Stored data entries:
· · · · ·

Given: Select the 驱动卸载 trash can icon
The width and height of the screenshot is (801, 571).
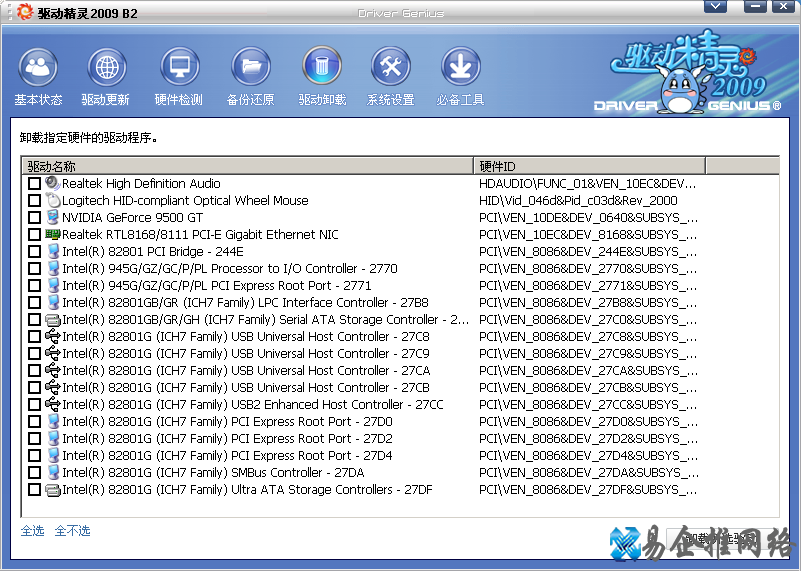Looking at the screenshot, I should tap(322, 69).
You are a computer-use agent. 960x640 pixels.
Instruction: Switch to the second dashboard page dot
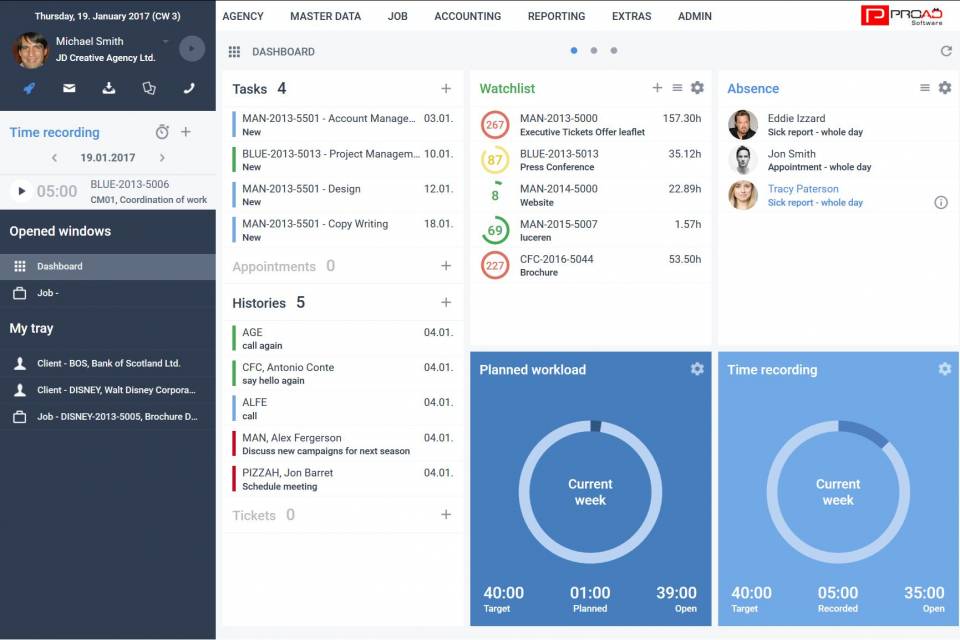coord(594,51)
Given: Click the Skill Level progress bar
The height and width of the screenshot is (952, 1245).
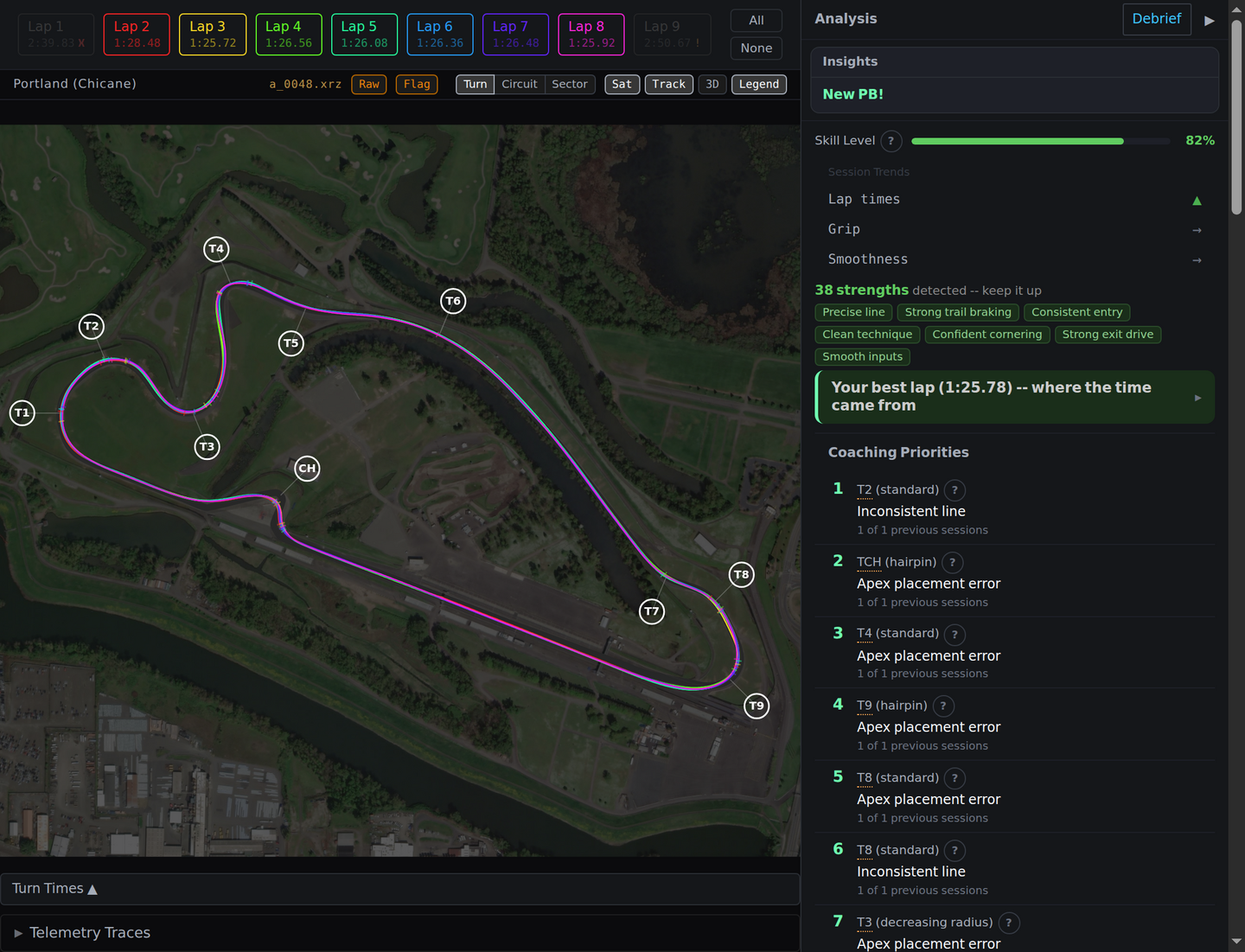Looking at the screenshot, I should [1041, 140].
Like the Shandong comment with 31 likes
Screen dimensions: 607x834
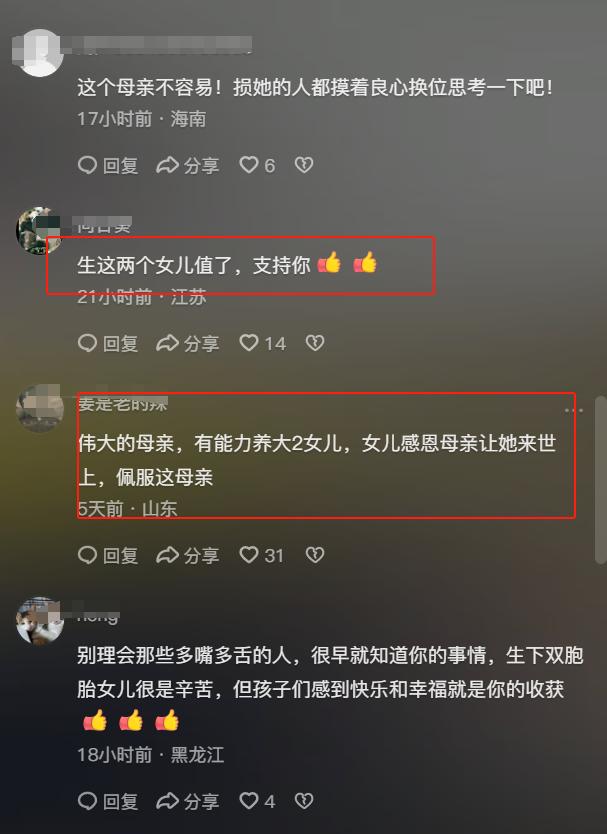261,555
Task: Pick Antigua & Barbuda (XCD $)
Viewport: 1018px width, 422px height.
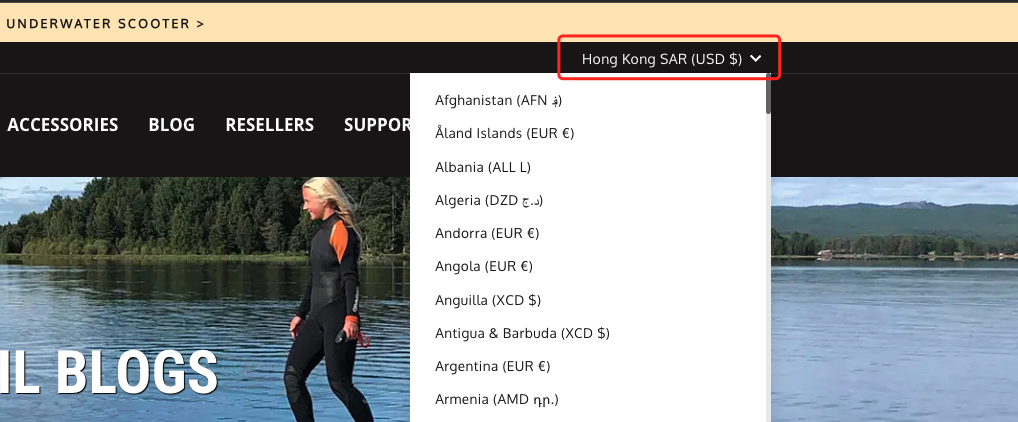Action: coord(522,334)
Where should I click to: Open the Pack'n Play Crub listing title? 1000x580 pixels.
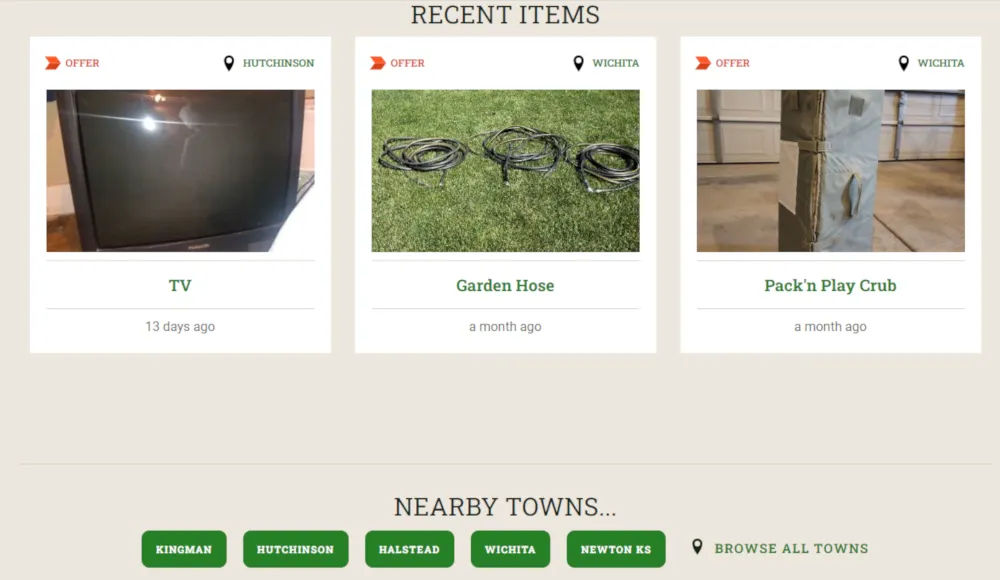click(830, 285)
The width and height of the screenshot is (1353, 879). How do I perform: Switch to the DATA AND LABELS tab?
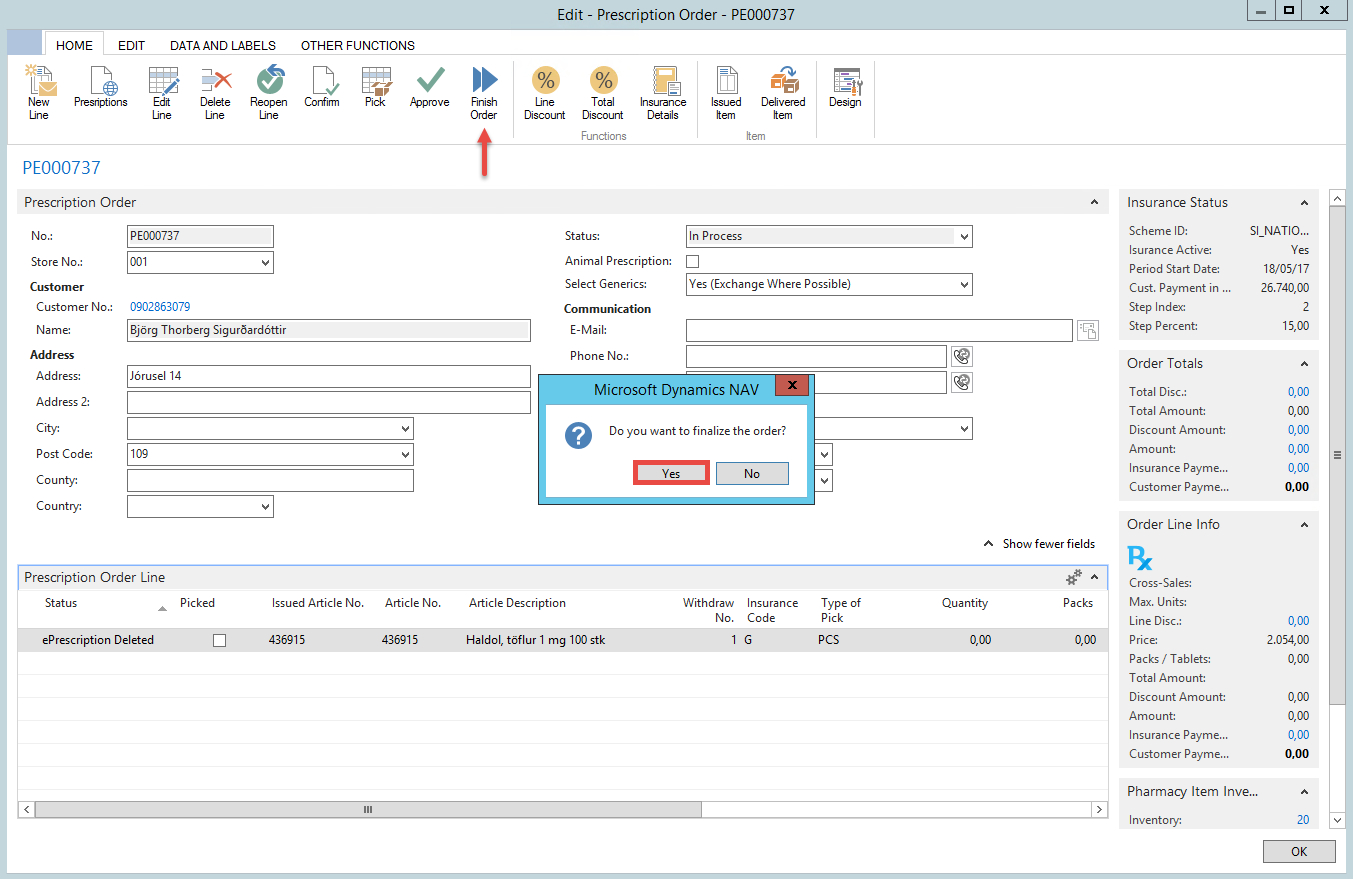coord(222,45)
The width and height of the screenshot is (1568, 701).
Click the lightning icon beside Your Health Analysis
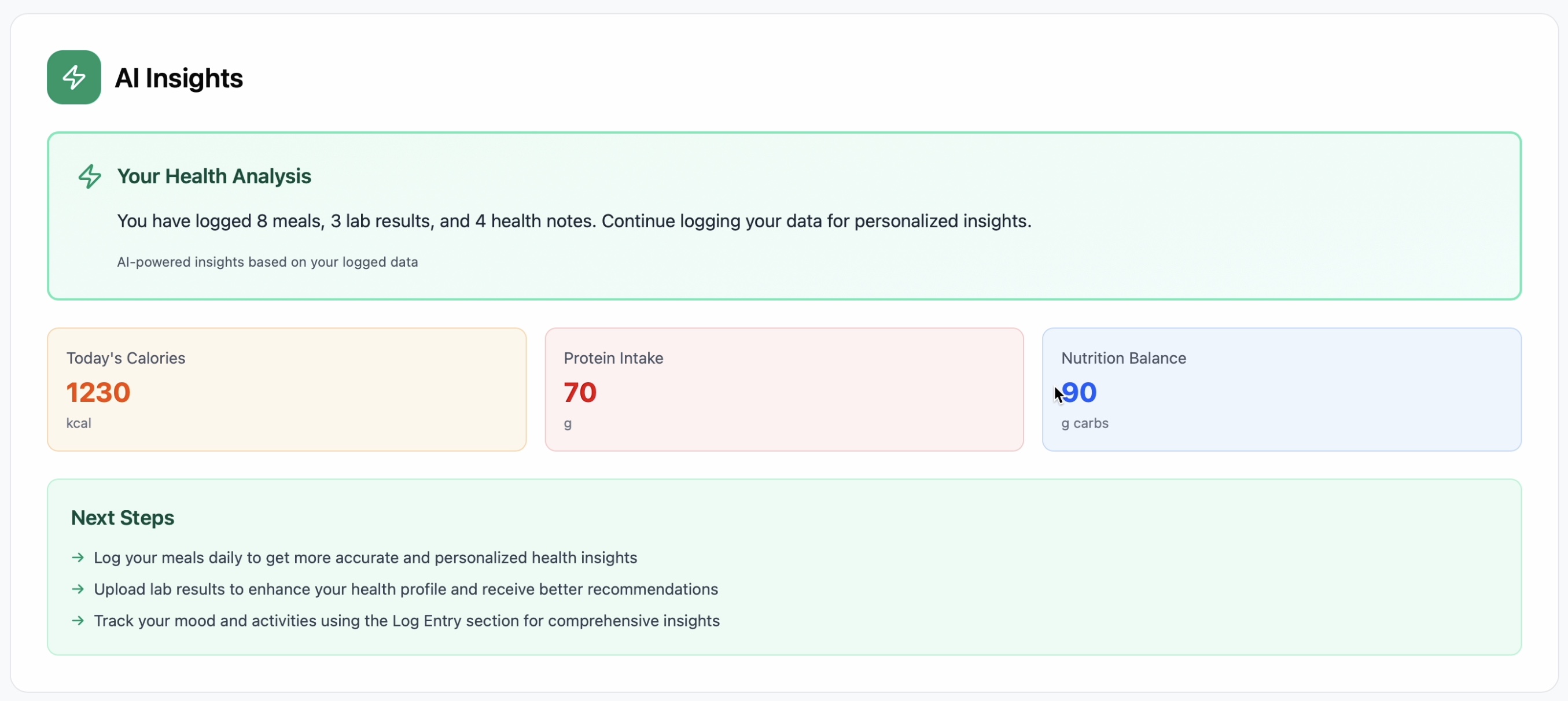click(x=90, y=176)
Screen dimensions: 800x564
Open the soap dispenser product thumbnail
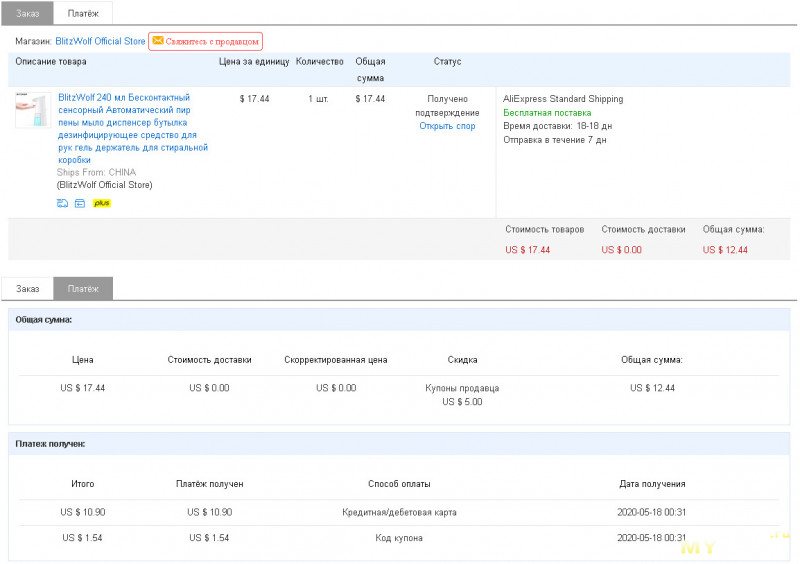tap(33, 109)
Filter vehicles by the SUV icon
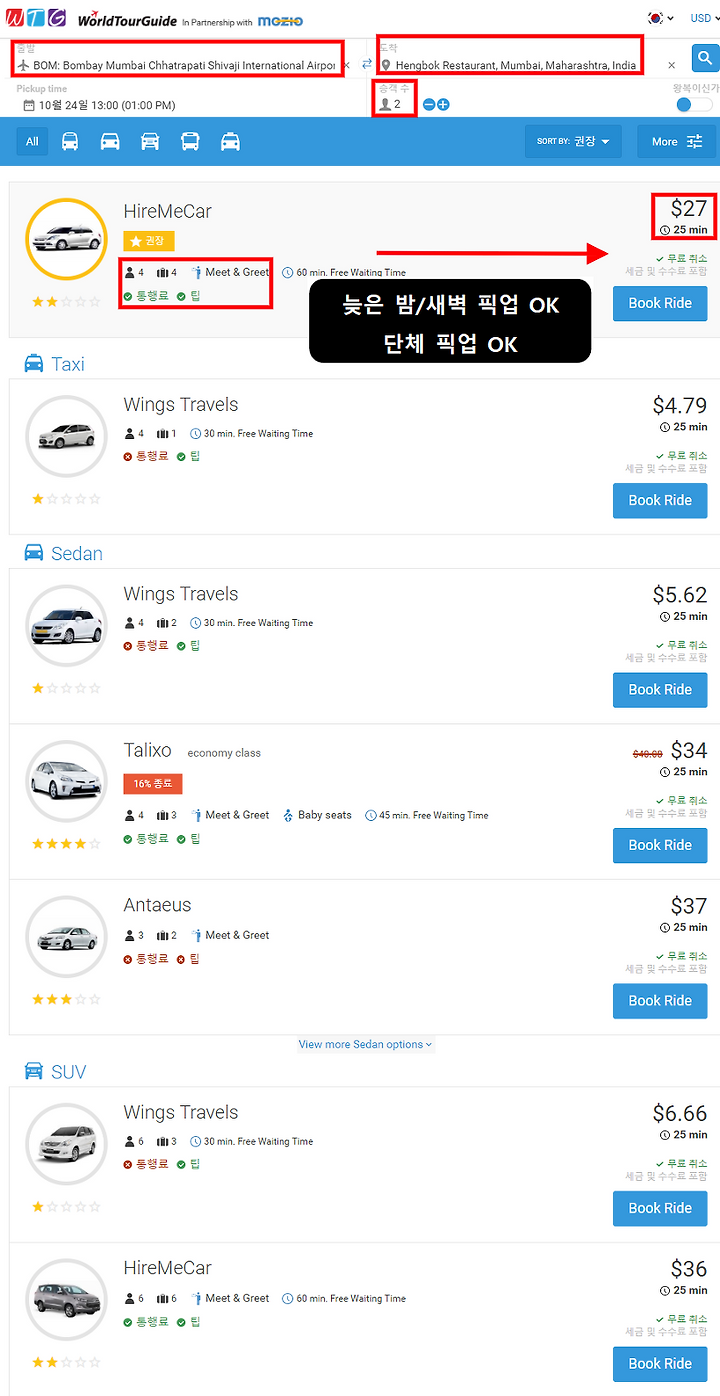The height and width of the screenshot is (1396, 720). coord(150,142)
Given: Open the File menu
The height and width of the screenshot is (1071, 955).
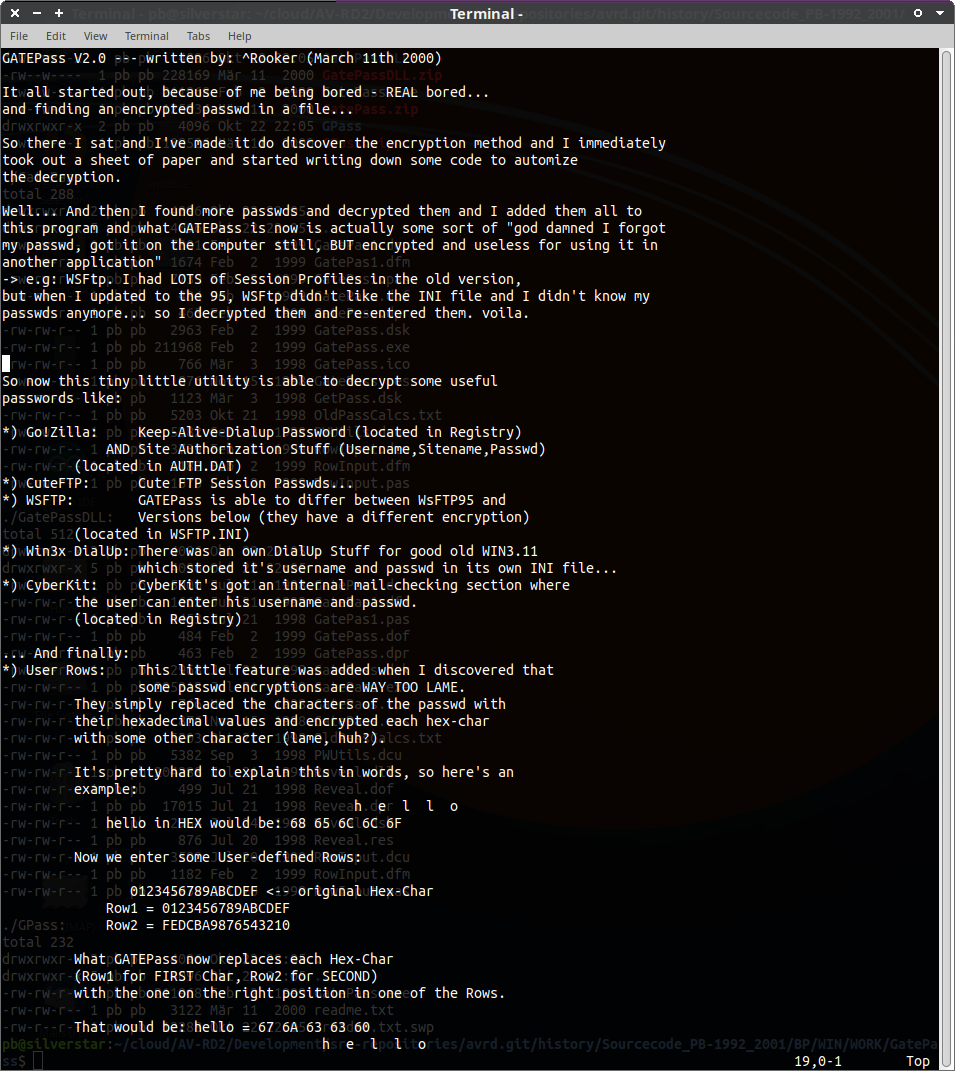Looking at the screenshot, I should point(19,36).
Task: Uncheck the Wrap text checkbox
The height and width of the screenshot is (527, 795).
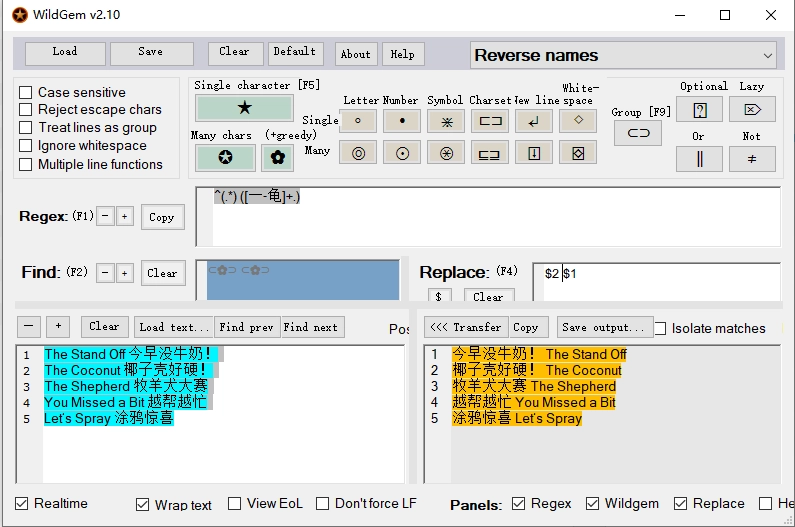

· · · · ·

ABOUT THIS TASK: All lines of the entries above where "Given" turns up should be reported.

ANSWER SPACE:
Given: Select the 驱动卸载 trash can icon
Given: Click the Skill Level progress bar
Given: Open the File menu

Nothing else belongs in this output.